**Task brief**
Could you return, exactly as written, only the lines from the one holding "Given: Click drag" through the final line of the records below?

Content starts

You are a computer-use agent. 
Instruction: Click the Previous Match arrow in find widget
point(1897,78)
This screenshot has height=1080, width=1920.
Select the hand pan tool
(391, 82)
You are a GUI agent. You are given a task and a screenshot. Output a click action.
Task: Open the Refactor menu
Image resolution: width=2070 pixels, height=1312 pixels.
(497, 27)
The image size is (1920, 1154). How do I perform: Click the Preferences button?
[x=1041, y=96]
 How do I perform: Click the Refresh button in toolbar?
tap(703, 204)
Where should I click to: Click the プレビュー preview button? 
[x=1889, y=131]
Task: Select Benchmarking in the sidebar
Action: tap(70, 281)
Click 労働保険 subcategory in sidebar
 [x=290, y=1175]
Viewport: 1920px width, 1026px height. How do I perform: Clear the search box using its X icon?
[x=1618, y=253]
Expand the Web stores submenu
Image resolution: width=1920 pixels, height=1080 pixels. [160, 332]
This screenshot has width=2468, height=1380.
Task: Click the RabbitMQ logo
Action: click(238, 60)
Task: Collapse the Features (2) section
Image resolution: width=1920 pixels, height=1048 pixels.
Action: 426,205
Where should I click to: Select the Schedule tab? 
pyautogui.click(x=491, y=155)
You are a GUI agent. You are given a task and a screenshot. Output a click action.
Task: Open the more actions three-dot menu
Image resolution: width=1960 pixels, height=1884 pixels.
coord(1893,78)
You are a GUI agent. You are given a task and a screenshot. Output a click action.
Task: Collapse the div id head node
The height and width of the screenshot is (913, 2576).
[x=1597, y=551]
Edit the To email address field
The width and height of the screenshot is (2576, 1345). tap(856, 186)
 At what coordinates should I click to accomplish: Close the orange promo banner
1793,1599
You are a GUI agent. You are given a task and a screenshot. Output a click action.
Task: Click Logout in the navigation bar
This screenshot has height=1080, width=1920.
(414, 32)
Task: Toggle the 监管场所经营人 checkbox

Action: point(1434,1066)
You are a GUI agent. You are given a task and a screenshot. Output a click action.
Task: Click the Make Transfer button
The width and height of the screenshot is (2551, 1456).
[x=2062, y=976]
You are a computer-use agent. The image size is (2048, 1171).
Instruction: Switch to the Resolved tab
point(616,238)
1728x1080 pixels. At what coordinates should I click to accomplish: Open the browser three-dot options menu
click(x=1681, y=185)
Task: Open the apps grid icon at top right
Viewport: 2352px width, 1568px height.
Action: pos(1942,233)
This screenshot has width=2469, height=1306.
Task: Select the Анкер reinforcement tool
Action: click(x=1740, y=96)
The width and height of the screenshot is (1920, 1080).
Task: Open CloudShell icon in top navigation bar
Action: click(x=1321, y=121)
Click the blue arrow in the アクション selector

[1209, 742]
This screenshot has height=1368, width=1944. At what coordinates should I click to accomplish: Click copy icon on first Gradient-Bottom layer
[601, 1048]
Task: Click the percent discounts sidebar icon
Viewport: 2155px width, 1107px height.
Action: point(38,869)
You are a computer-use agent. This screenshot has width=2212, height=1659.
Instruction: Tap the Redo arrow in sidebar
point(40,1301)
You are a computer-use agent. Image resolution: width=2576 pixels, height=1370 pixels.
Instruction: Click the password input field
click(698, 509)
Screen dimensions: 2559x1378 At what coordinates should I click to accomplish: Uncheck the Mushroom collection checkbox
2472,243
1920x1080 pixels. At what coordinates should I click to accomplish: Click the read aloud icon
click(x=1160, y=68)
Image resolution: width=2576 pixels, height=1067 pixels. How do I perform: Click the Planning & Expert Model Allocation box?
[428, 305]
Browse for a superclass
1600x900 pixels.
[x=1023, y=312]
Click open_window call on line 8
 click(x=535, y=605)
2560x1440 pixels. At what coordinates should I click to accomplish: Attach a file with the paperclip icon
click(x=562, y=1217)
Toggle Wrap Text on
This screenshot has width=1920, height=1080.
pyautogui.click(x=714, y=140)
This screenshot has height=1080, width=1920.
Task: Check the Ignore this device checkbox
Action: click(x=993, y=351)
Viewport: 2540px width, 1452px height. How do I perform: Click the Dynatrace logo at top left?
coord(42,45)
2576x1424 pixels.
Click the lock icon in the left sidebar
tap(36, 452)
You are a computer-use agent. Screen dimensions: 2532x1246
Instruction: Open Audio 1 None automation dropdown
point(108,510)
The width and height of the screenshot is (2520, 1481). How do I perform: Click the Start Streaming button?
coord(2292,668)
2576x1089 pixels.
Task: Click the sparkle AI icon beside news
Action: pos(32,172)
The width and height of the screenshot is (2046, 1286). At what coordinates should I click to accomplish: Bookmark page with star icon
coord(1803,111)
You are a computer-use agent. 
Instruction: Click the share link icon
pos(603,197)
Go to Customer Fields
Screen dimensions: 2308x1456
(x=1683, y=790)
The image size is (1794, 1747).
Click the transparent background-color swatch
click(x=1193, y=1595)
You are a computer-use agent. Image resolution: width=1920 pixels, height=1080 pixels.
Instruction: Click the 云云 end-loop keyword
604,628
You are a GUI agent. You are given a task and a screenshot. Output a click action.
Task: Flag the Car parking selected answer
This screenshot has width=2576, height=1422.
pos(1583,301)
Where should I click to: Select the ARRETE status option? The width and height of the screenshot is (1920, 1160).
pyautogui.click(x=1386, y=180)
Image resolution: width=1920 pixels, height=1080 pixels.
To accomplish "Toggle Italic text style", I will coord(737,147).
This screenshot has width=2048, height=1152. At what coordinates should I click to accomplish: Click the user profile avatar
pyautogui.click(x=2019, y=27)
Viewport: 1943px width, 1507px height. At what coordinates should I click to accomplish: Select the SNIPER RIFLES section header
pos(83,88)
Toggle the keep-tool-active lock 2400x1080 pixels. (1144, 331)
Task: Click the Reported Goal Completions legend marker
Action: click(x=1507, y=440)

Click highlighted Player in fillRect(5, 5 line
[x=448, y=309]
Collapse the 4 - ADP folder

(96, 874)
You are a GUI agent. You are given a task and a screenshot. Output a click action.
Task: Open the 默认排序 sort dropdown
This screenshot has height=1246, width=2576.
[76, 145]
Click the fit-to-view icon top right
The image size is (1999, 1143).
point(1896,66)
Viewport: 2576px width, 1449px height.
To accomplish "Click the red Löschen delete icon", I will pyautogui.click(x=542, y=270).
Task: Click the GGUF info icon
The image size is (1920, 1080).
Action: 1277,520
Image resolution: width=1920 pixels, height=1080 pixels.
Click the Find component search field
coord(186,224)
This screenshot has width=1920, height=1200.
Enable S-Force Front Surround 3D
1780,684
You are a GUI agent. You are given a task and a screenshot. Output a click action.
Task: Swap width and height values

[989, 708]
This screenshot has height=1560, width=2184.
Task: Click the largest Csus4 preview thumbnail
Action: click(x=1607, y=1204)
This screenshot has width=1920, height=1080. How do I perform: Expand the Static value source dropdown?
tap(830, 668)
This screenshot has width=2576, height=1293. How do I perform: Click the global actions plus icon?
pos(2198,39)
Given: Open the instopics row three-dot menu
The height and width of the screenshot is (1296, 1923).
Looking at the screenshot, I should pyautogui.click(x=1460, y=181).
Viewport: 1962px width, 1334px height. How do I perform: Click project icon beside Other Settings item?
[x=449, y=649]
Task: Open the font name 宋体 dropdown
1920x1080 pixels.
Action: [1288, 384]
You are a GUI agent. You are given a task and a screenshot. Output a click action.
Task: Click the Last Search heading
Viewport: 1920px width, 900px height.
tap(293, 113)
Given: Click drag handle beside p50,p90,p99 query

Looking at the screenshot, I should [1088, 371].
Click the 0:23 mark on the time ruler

Content ends

**Response for this exercise**
Given: Click drag handle beside p50,p90,p99 query

Looking at the screenshot, I should [1088, 371].
Click the 0:23 mark on the time ruler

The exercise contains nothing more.